### Task prompt
Please filter the data down to the lines that include the word "agent" and copy them.

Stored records
===============

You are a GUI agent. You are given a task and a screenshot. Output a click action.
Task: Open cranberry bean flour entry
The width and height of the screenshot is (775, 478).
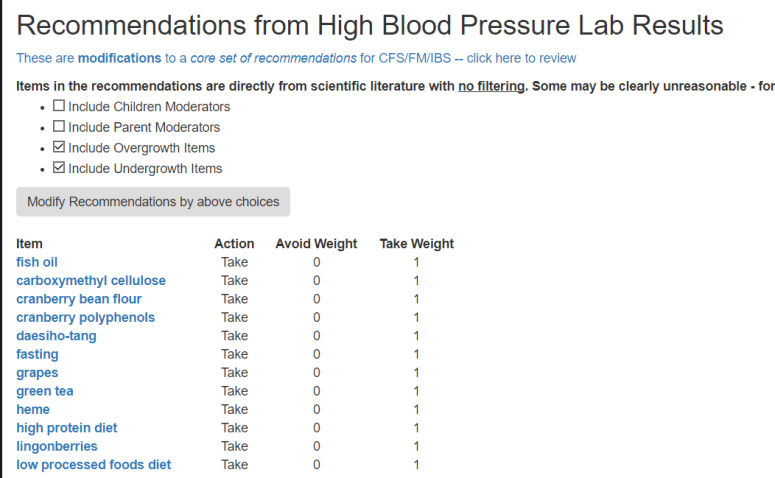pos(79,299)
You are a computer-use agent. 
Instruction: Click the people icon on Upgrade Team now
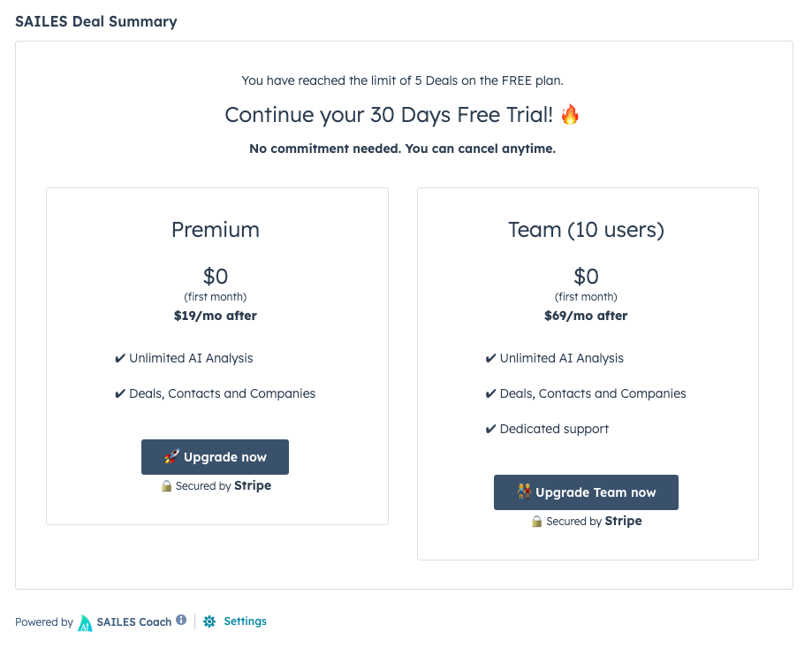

===============

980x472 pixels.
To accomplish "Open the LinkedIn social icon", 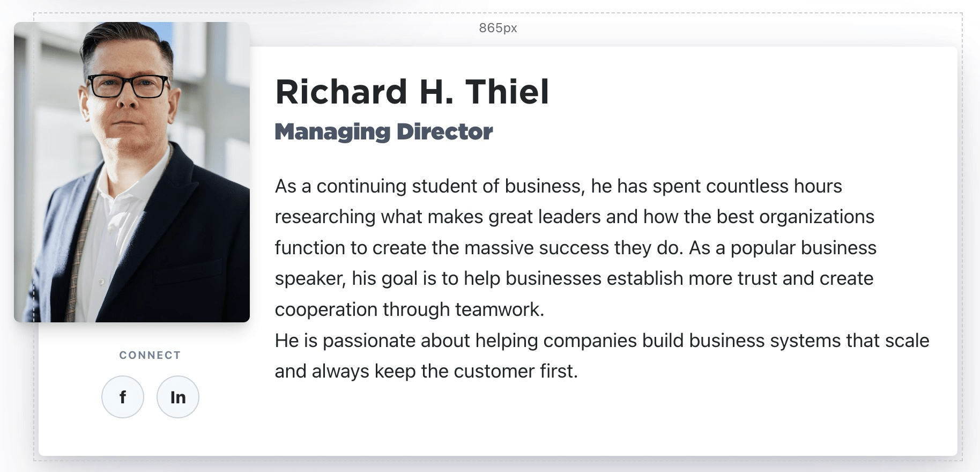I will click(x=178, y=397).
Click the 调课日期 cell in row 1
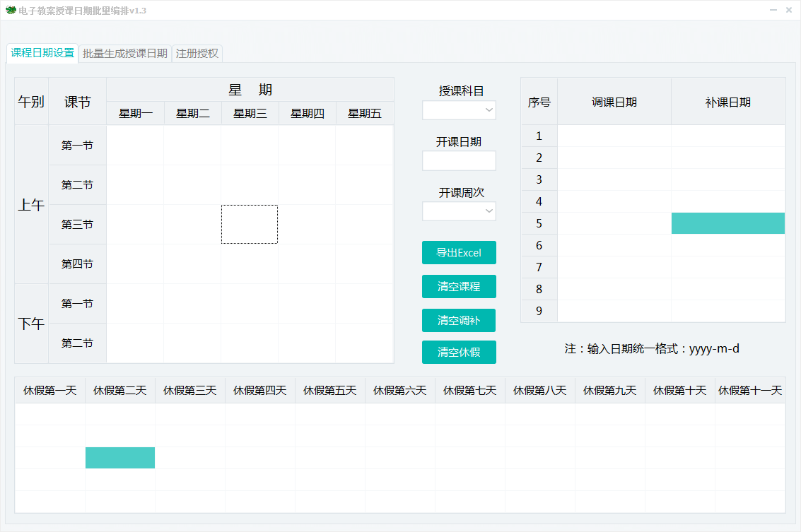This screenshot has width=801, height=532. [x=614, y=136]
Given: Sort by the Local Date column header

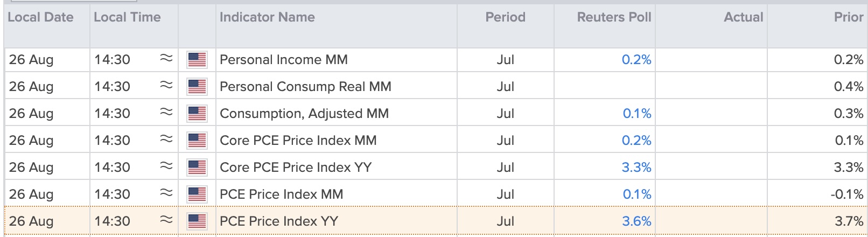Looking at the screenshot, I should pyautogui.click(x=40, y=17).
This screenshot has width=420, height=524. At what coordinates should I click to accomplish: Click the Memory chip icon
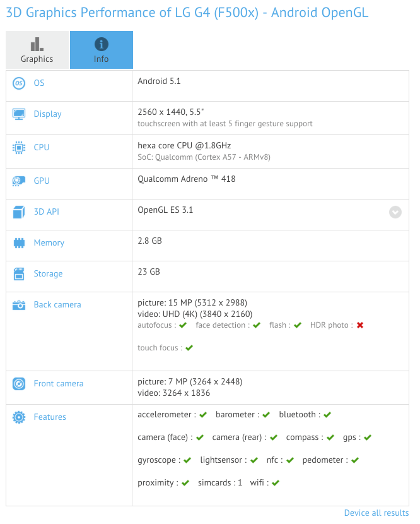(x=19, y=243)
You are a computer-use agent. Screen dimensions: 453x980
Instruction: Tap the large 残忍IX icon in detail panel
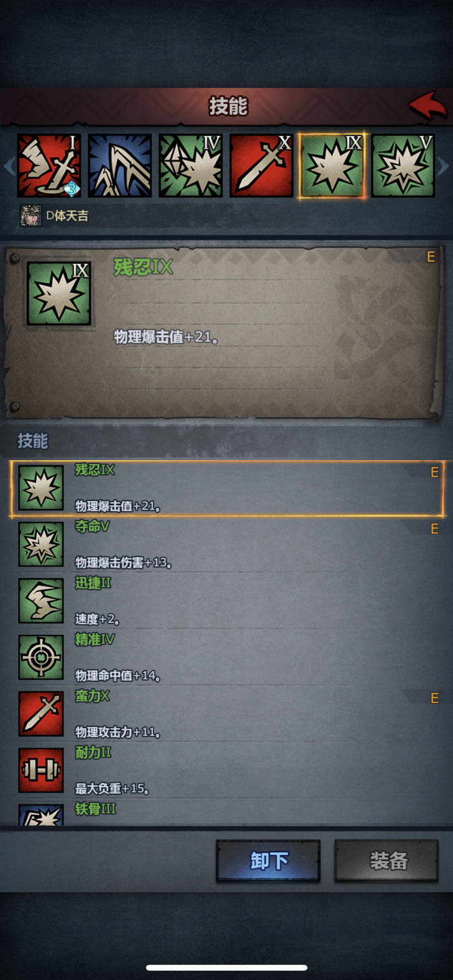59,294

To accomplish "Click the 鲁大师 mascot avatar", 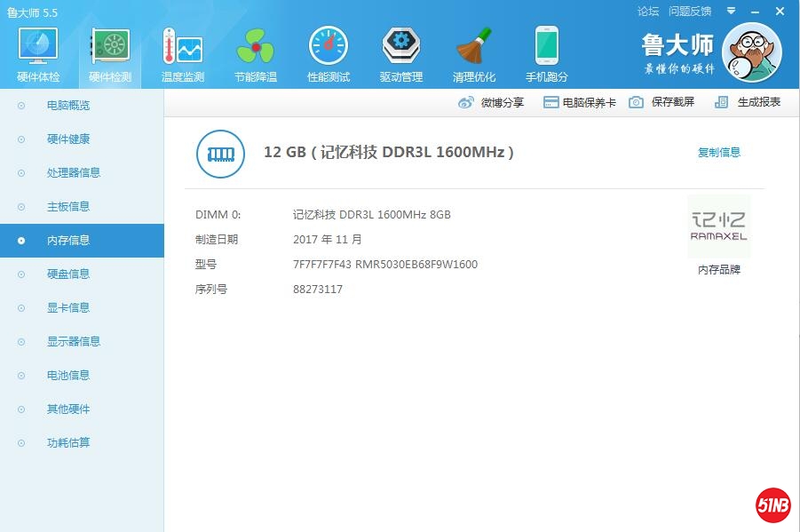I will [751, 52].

===============

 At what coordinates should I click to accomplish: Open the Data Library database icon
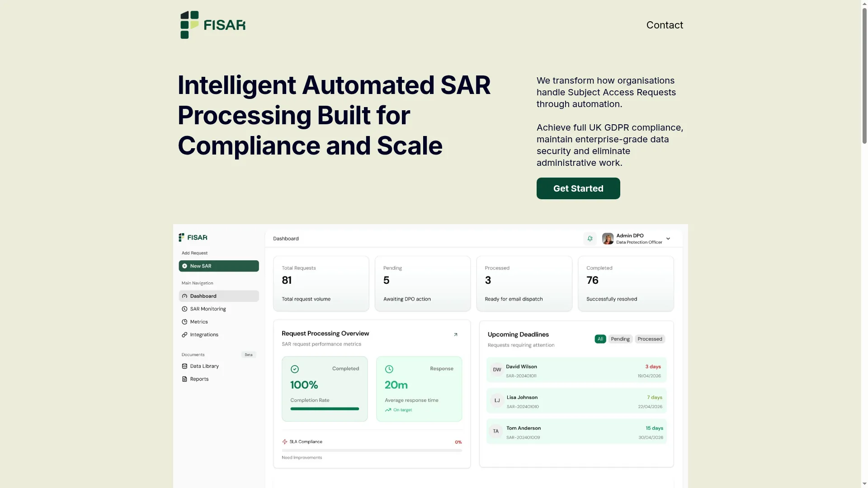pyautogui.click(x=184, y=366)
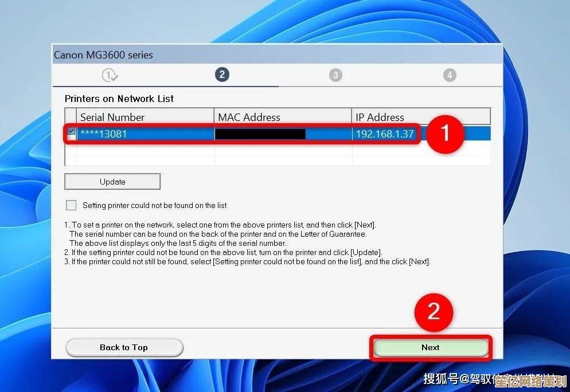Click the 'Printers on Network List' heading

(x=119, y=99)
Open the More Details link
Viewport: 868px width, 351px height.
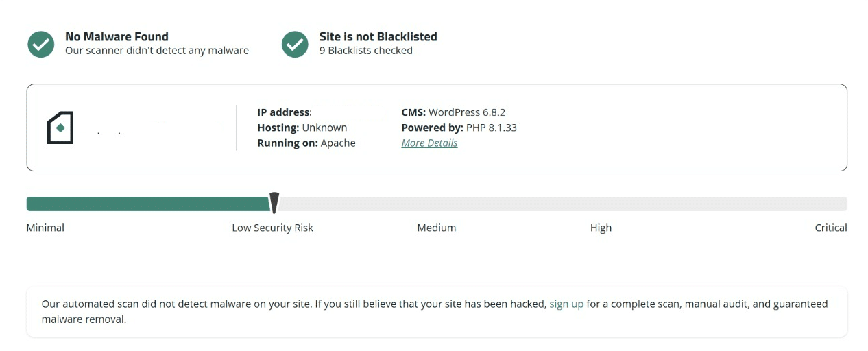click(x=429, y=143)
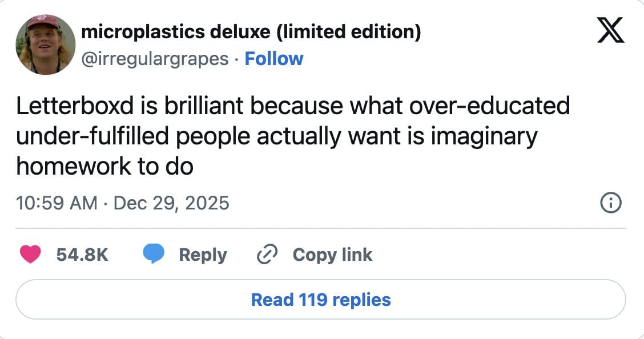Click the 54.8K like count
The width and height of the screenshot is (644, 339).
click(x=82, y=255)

===============

### Your response
You are a GUI agent. You are given a task and a screenshot. Output a click action.
You are a computer-use agent. 
You are a computer-use agent. Screen dimensions: 453x980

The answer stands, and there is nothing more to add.